■ SET TASK ■
Copy out every one of the lines below word for word, but leave the pictures out of your copy.

■ TASK DATA ■
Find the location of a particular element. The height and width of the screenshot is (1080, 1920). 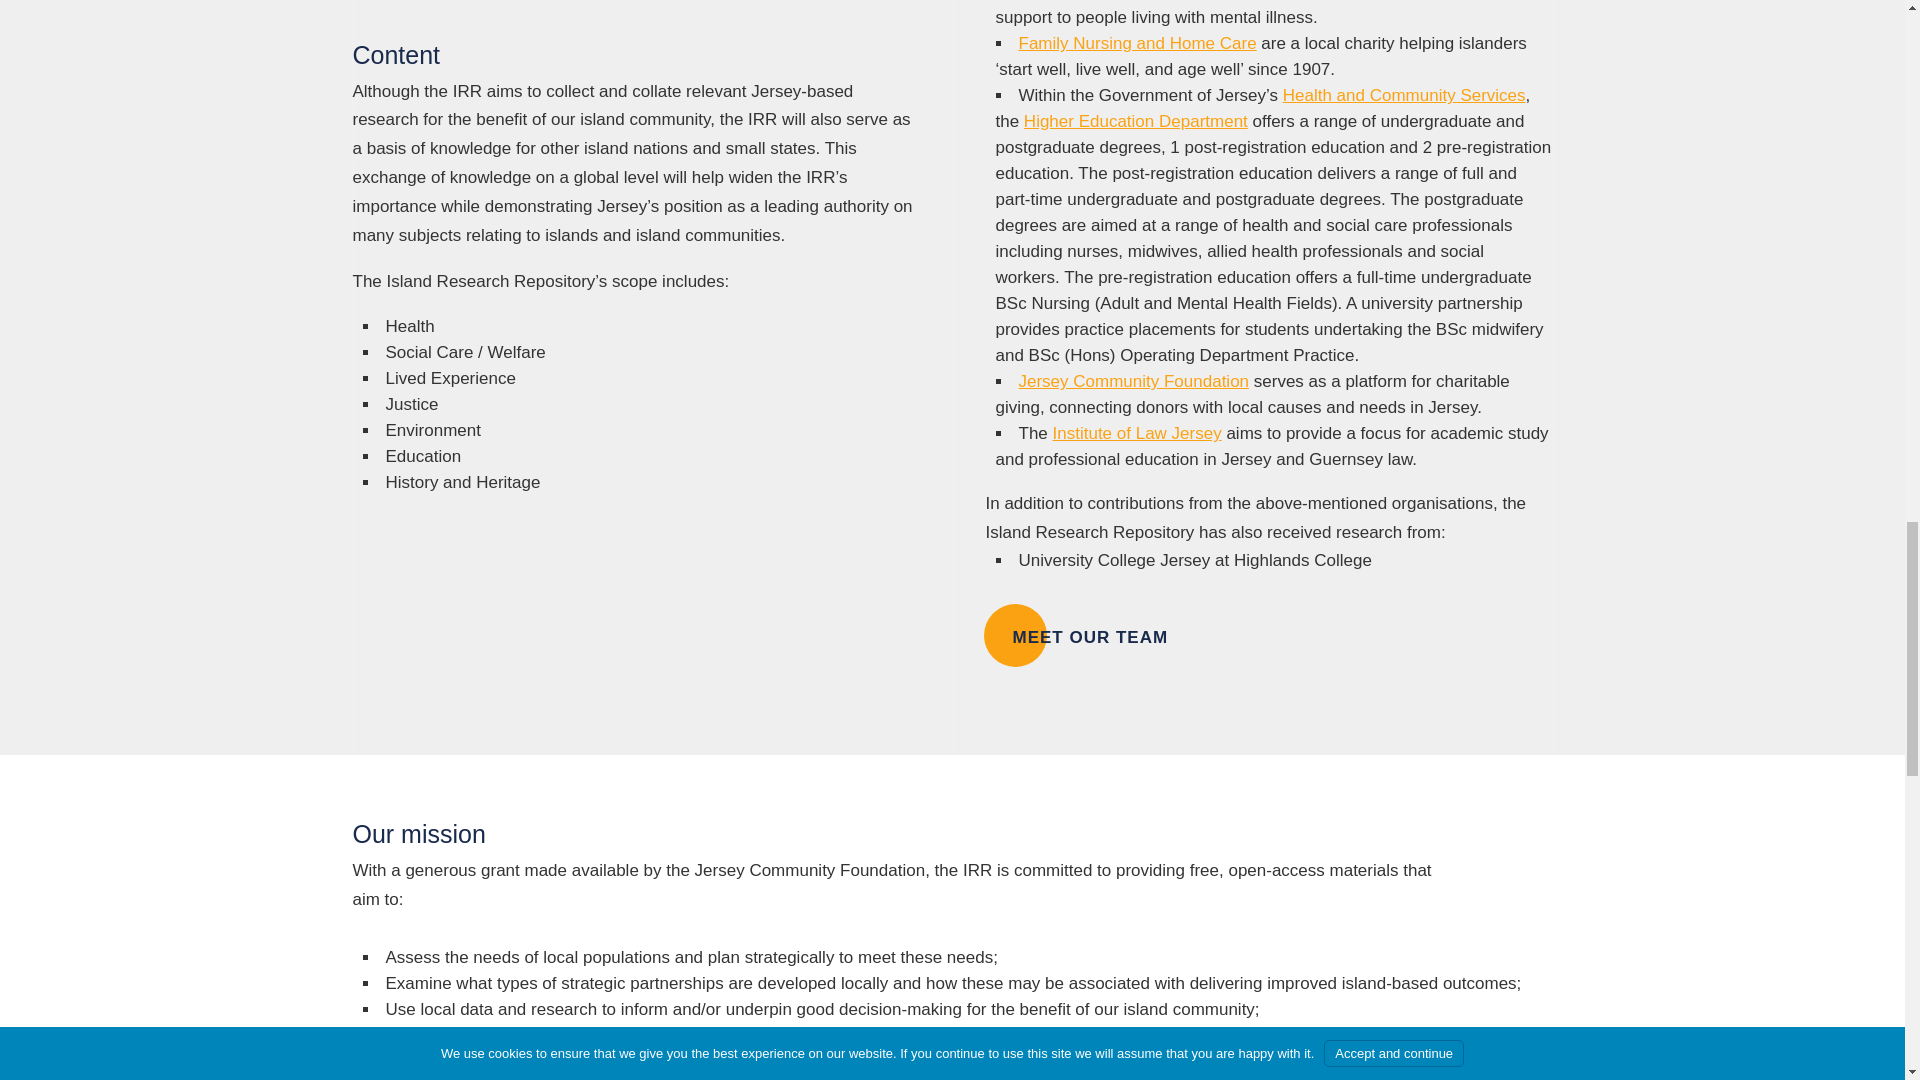

Jersey Community Foundation is located at coordinates (1133, 380).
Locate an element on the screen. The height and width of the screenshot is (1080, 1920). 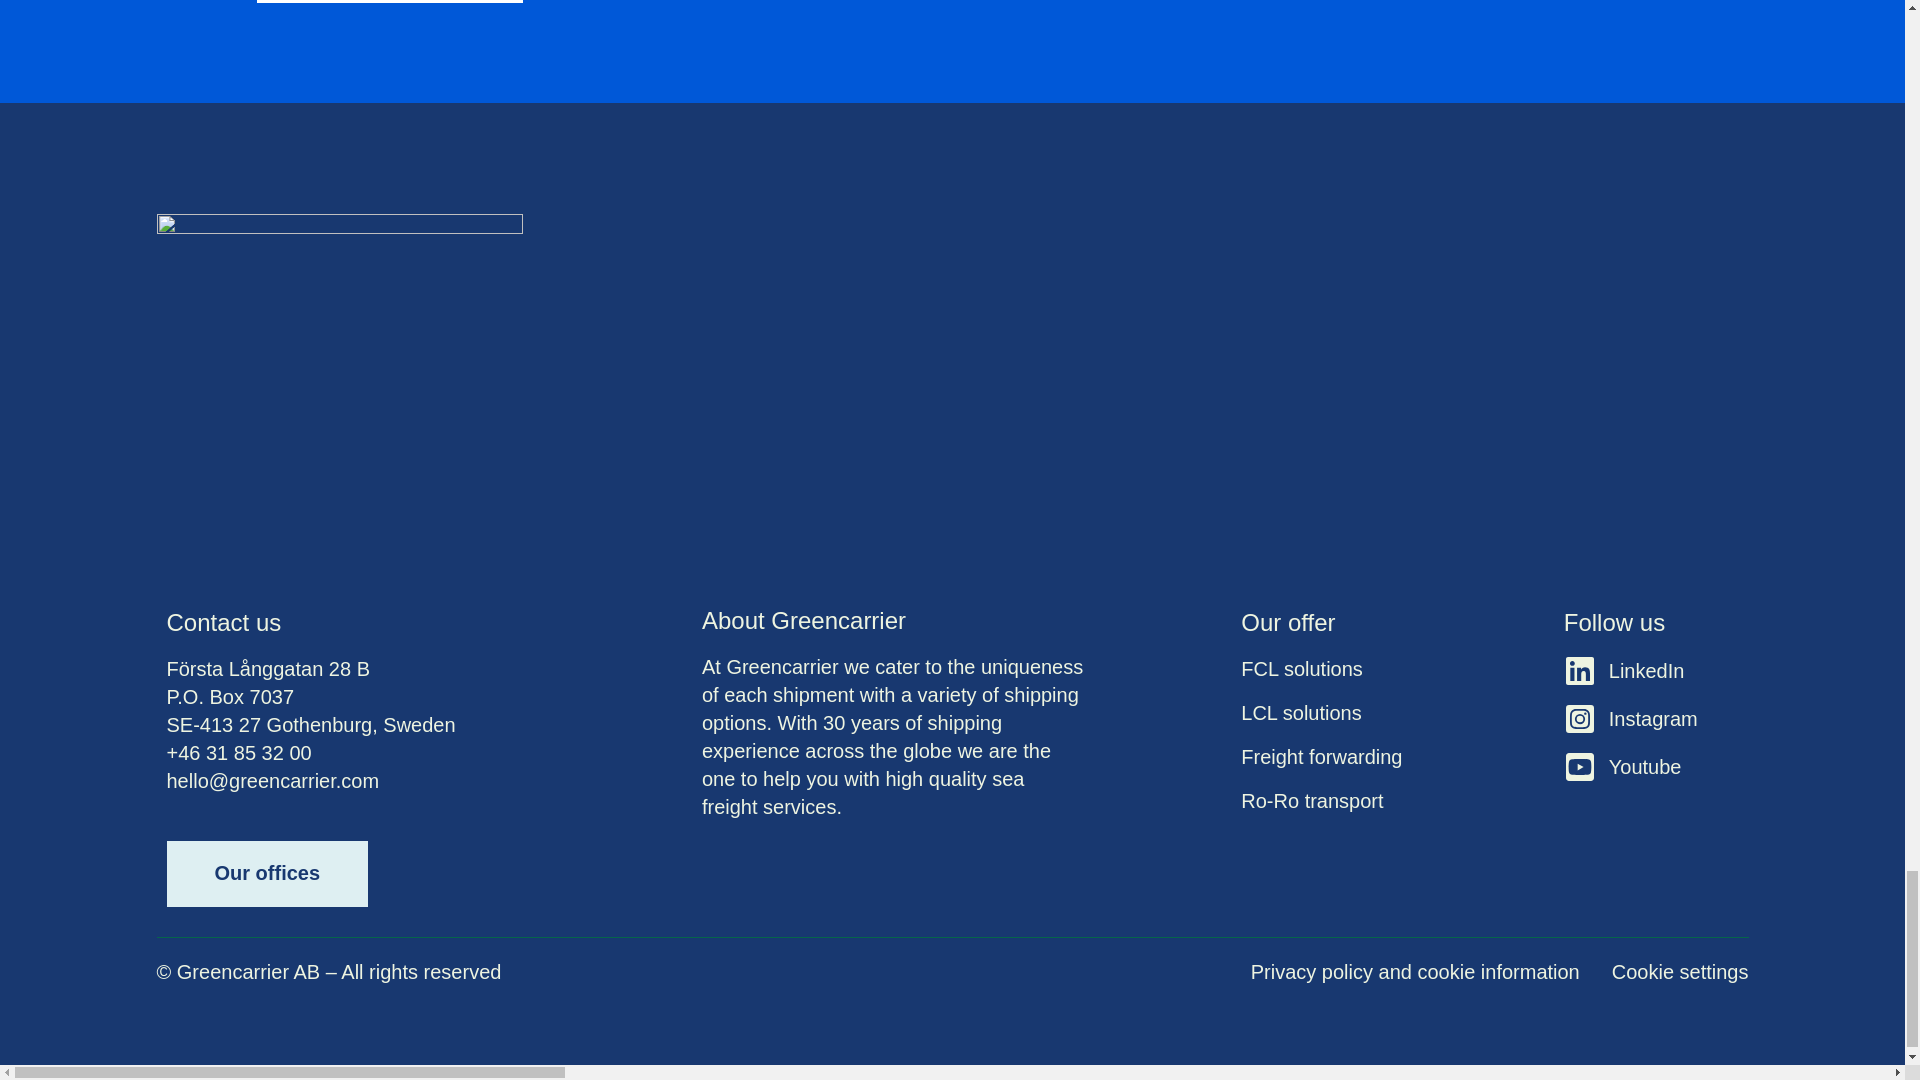
Youtube is located at coordinates (1650, 766).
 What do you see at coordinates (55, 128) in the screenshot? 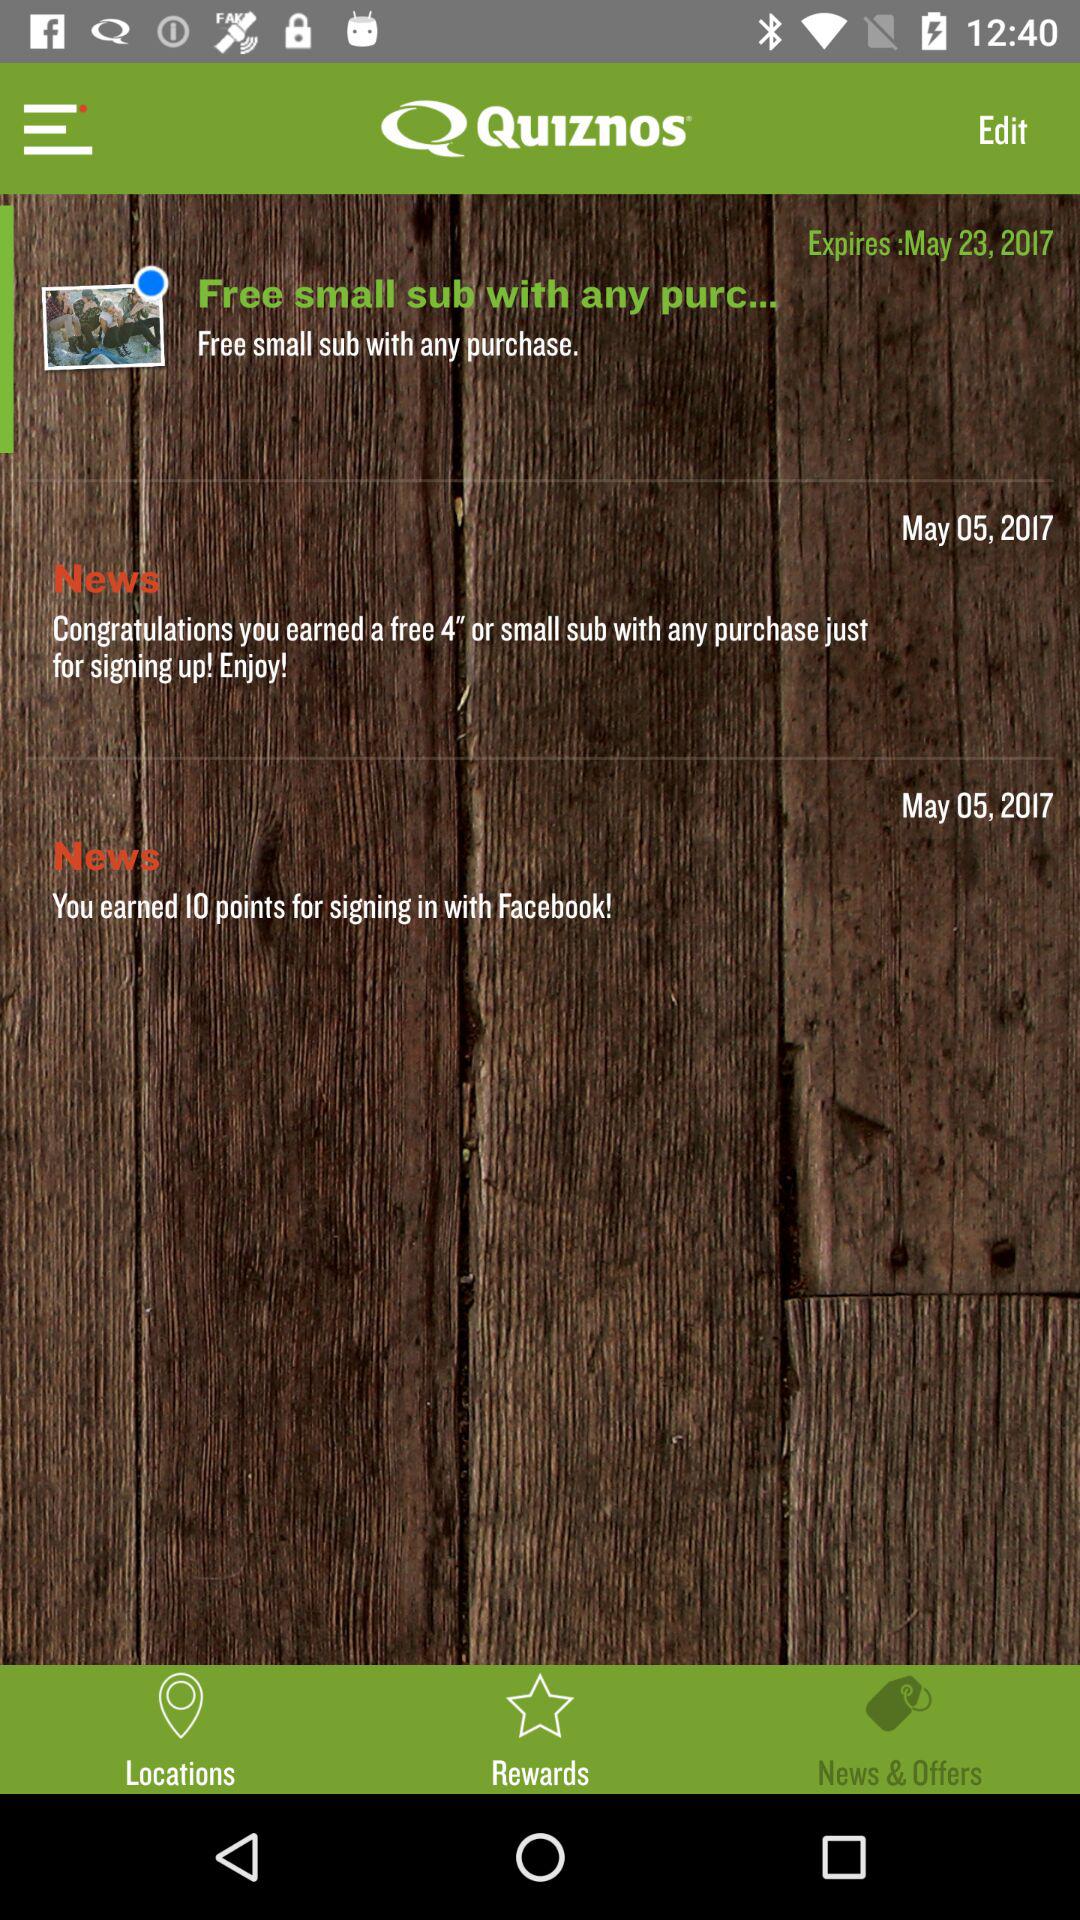
I see `menu button` at bounding box center [55, 128].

■ TASK RESPONSE ■
Find the location of a particular element. The height and width of the screenshot is (1080, 1920). 

Jersey Community Foundation is located at coordinates (1133, 380).
Locate an element on the screen. The height and width of the screenshot is (1080, 1920). 
Youtube is located at coordinates (1650, 766).
 What do you see at coordinates (55, 128) in the screenshot? 
I see `menu button` at bounding box center [55, 128].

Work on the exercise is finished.